About Ranking

Default Ranking Model

The text_relevance virtual field is used in a single SortBy clause. The expression of this virtual field is: @term.score * @proximity + @b

Where

@term.score – A value assigned to each alphanumeric node in a query. A node's term.score value is determined by the textual ranking algorithm for the node. For more information, see Term Scoring.
@proximity – proximity boost, applied to the document as a whole. For more information, see Proximity Boost.
@b – boost. It is a node property that is commonly used to indicate that elements that match a particular term must be boosted. Boost is defined on a query-by-query basis. For more information, see Boost.

Term Scoring

Each alphanumeric node in a query has a special property, called a term.score. A node’s term.score value is the result of the textual ranking algorithm for the node.

The term.score uses the default merge policy, which is to sum its values over the whole query. In the Administration Console, it can be set in Search > Search Logics > Sort & Relevance > Term Scoring.

Scoring Algorithms

The following table describes the available scoring algorithms.

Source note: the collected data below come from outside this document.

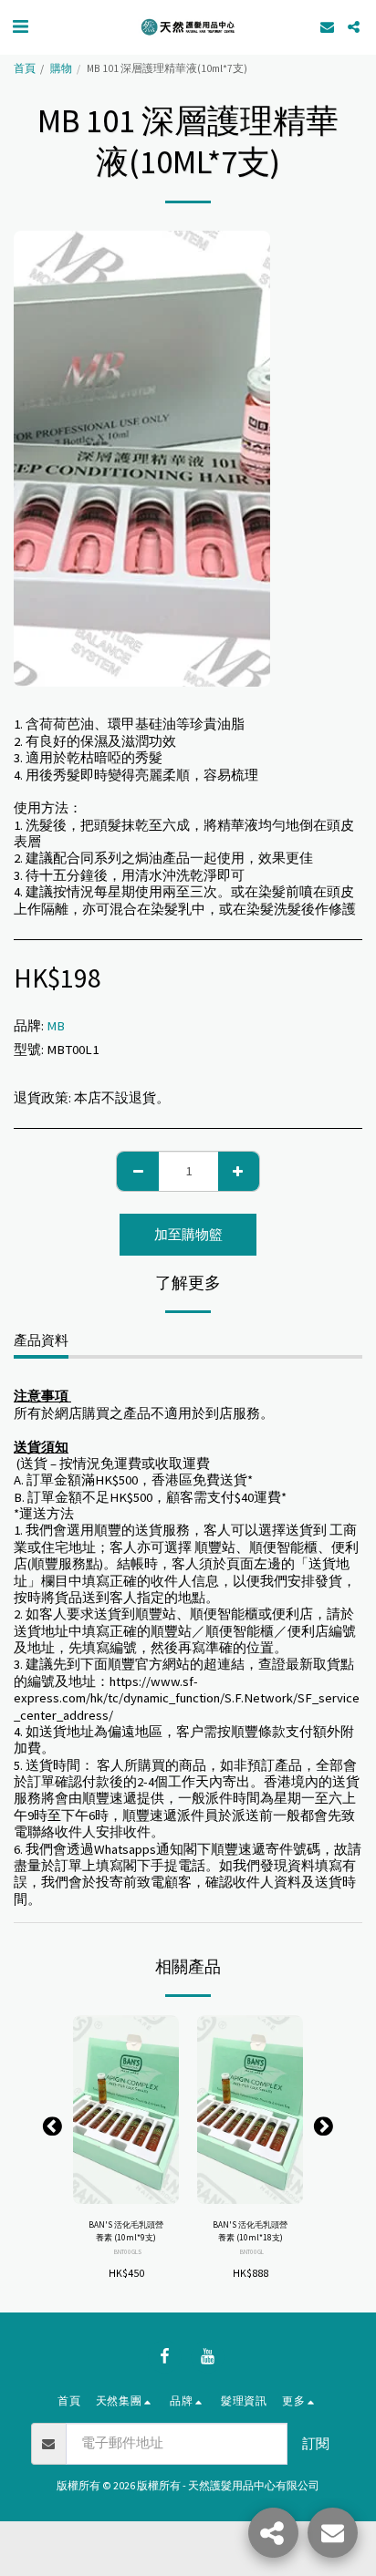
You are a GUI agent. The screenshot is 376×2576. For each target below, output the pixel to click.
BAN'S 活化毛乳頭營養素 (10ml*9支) (126, 2231)
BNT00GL (252, 2252)
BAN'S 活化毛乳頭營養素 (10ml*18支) (250, 2231)
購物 (61, 68)
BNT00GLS (127, 2252)
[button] (20, 26)
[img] (126, 2109)
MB (56, 1026)
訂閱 (315, 2444)
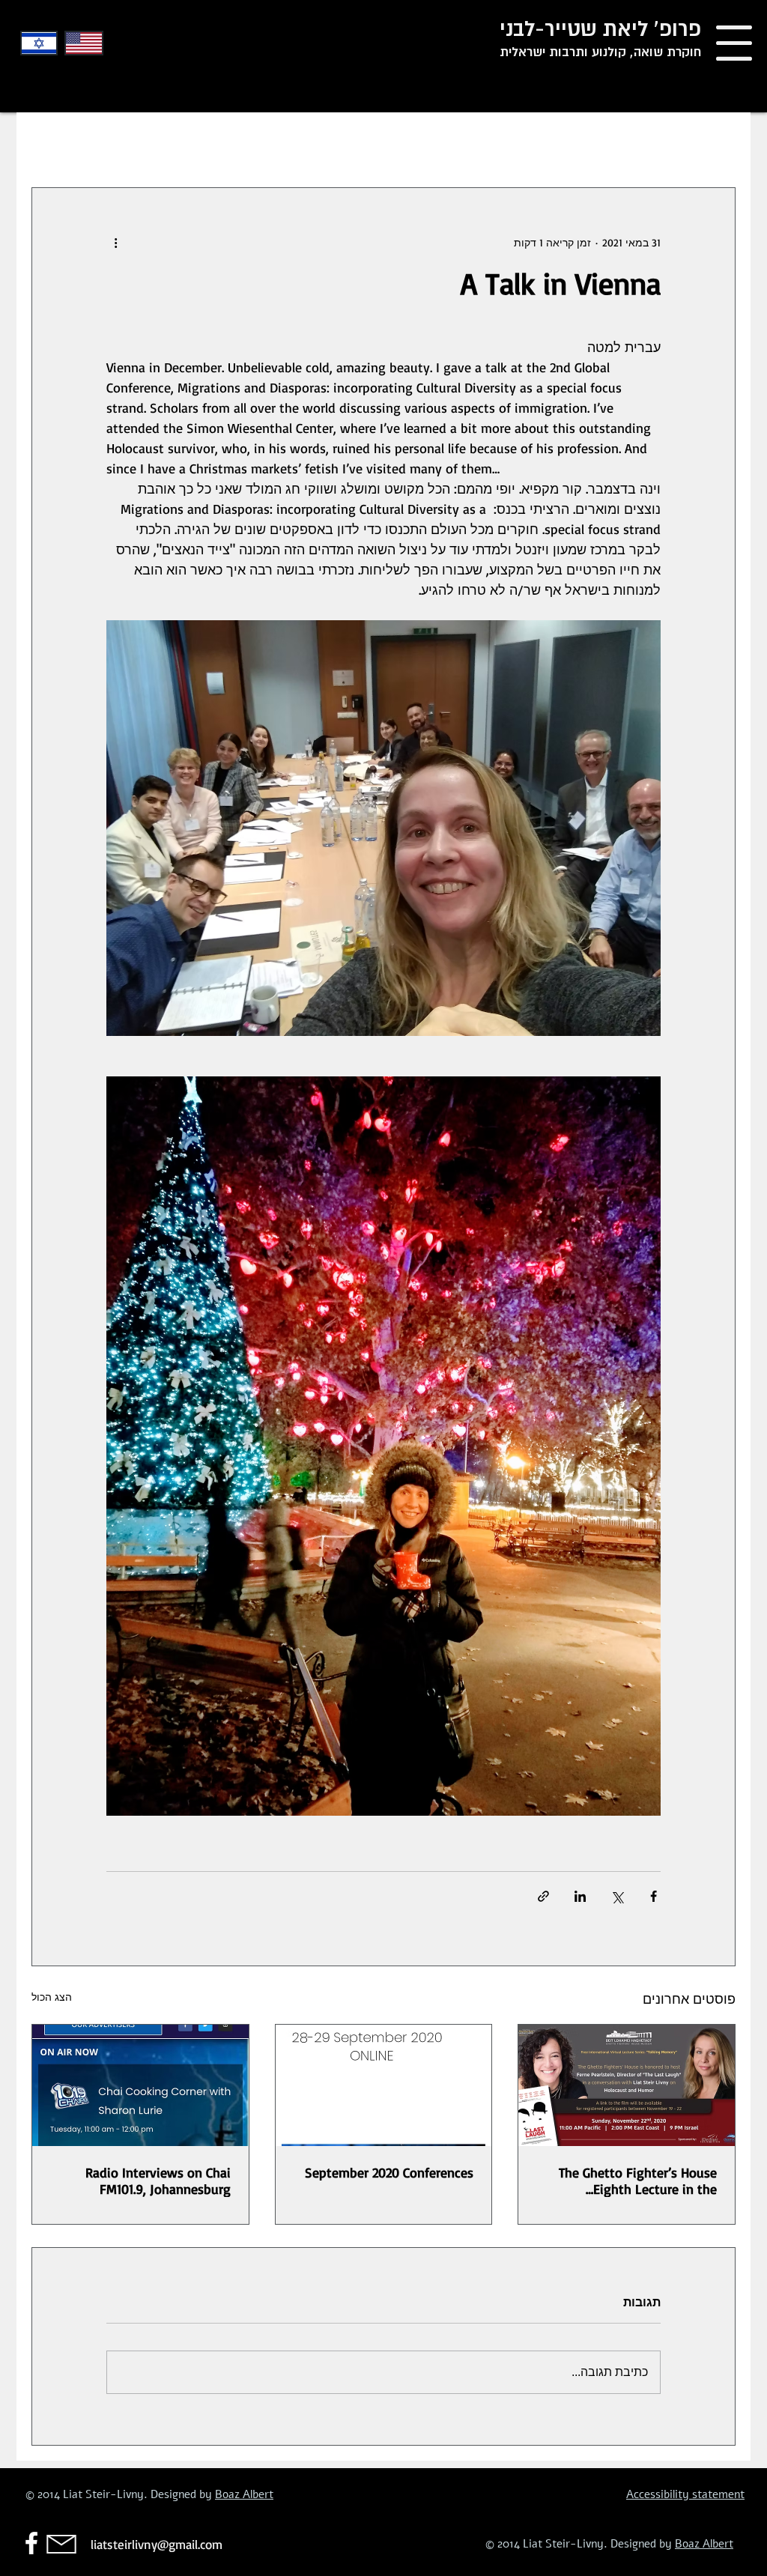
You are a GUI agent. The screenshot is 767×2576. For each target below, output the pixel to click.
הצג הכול (51, 1996)
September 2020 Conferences (389, 2172)
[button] (734, 43)
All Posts (712, 142)
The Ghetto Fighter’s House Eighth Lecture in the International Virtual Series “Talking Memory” (638, 2180)
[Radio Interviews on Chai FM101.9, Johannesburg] (140, 2085)
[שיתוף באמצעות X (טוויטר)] (617, 1896)
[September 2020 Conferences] (384, 2085)
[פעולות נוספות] (115, 242)
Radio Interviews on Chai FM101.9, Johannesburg (158, 2180)
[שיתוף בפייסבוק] (653, 1896)
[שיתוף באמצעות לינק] (543, 1896)
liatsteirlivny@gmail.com (156, 2544)
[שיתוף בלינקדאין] (580, 1896)
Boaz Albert (244, 2494)
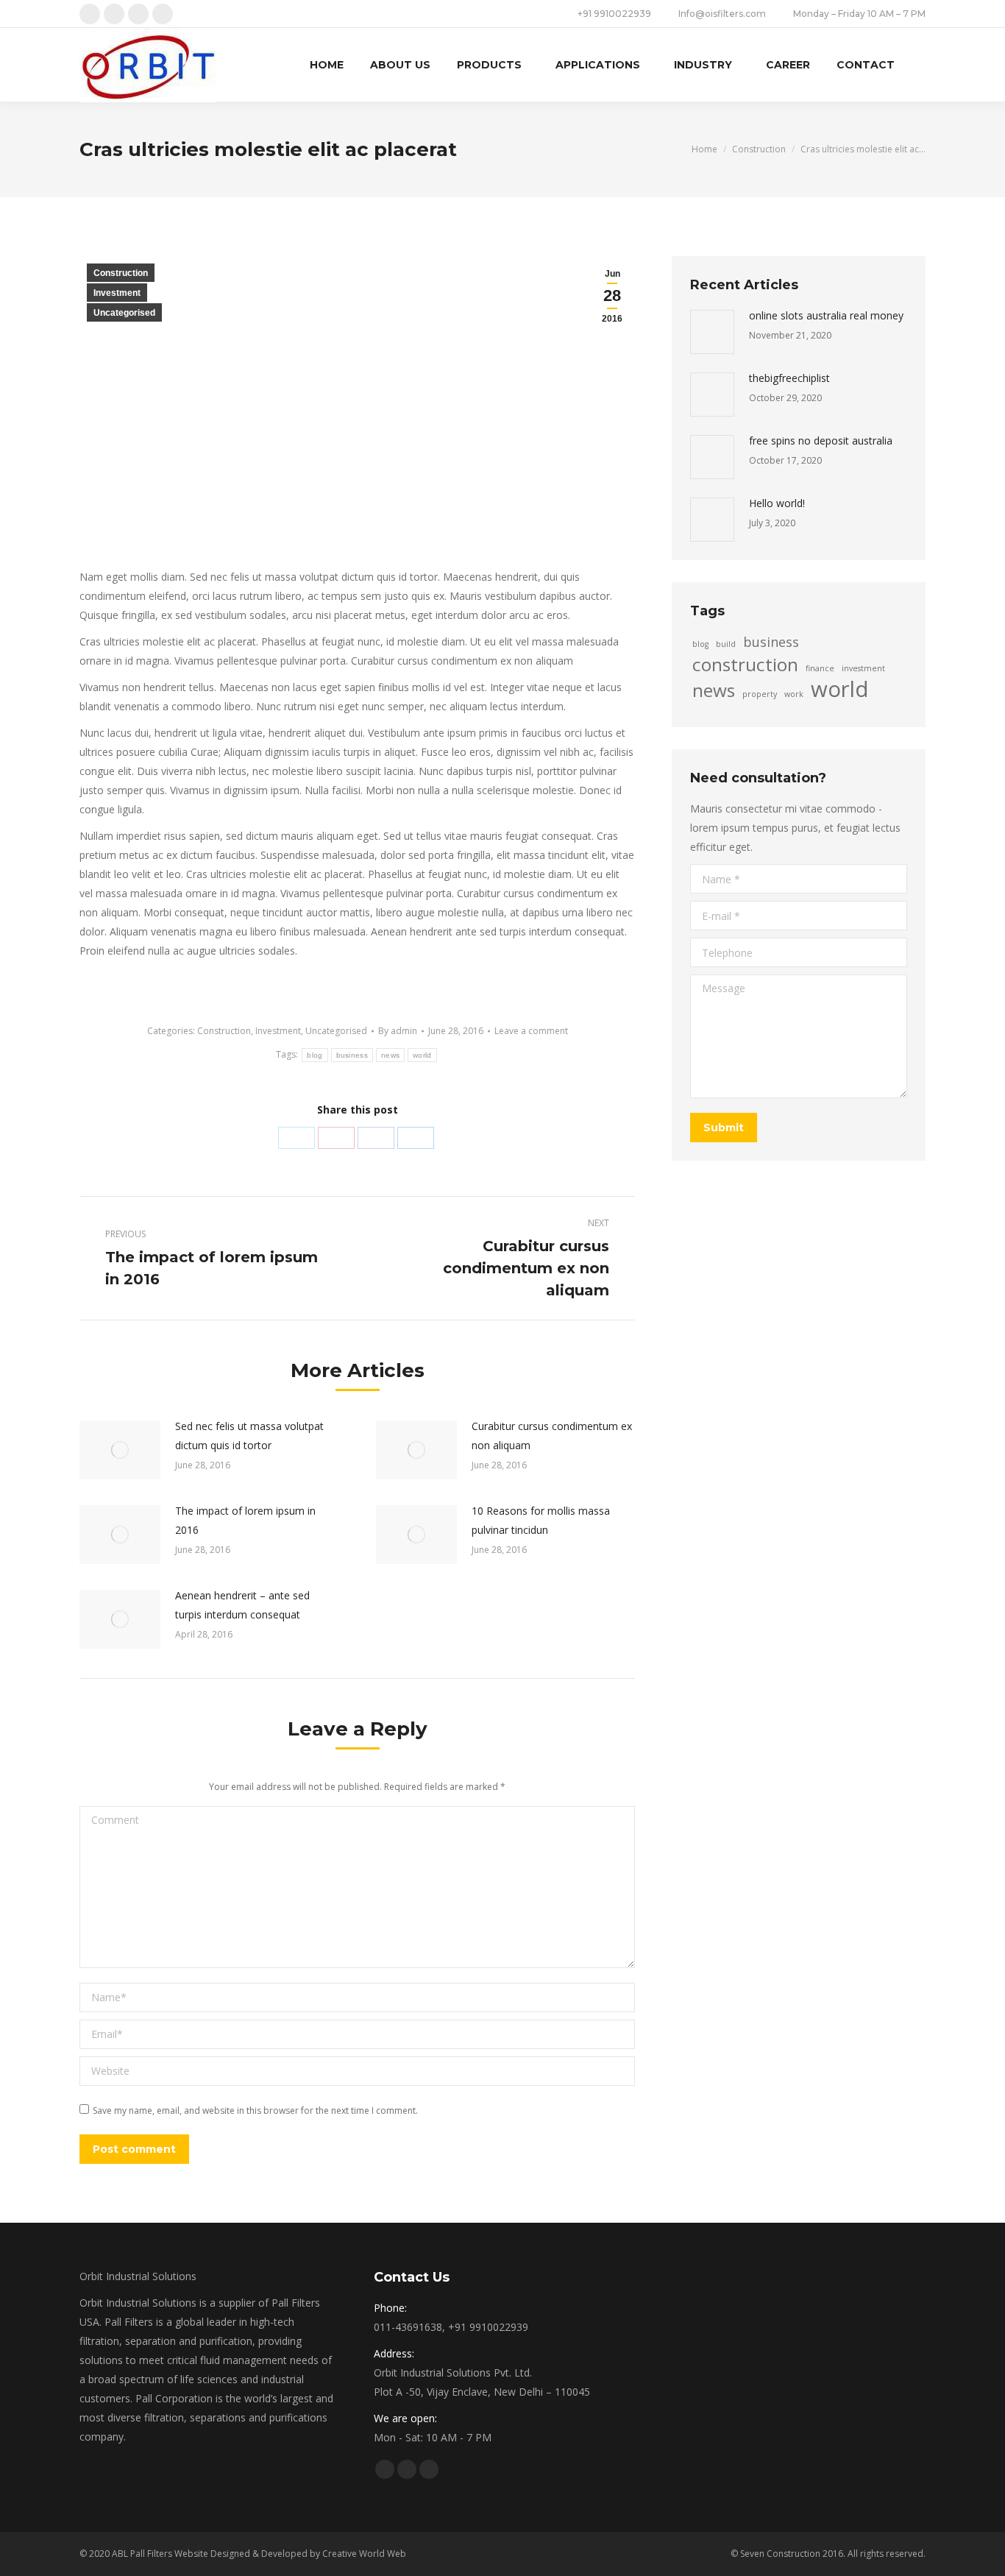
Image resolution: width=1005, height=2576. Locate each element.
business (352, 1055)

Note: TF-IDF, IDF, and BM25 are standards, and not described in this section. For more information about them, look for documentation on the internet.


Algorithm	Description
No Ranking	With No ranking, the term score is always 0, for all alphanumeric nodes of the query. When term scoring is not really required, disabling `term.score` significantly improves hit matching performance (by up to +30%).
Rank	The Rank term score uses only the statically defined rank of each word. In the index, each word can have a rank for each document. The `term.score` value is `rank * w`. `w` is a special node option, which can be set on each alphanumeric value, both in ELLQL and in UQL: in UQL: `a OR b{w=2}` in ELLQL: `#alphanum{w=2}(text, "a")` The default value of `w` is 1.0 Use `w` to increase, decrease, or cancel the importance of the presence of one word with a specific rank. For example, for query `a AND b` we have two matching documents: doc 1: `a[rank=4] b[rank=6]` doc 2: `a[rank=6] b[rank=4]` With the default configuration, both doc1 and doc2 have `term.score=10`. With the query `a AND b{w=2}`: doc1 has `term.score=16` doc2 has `term.score=14` You can also use `w` to ignore a given word for the textual relevance calculation, by setting `w=0`.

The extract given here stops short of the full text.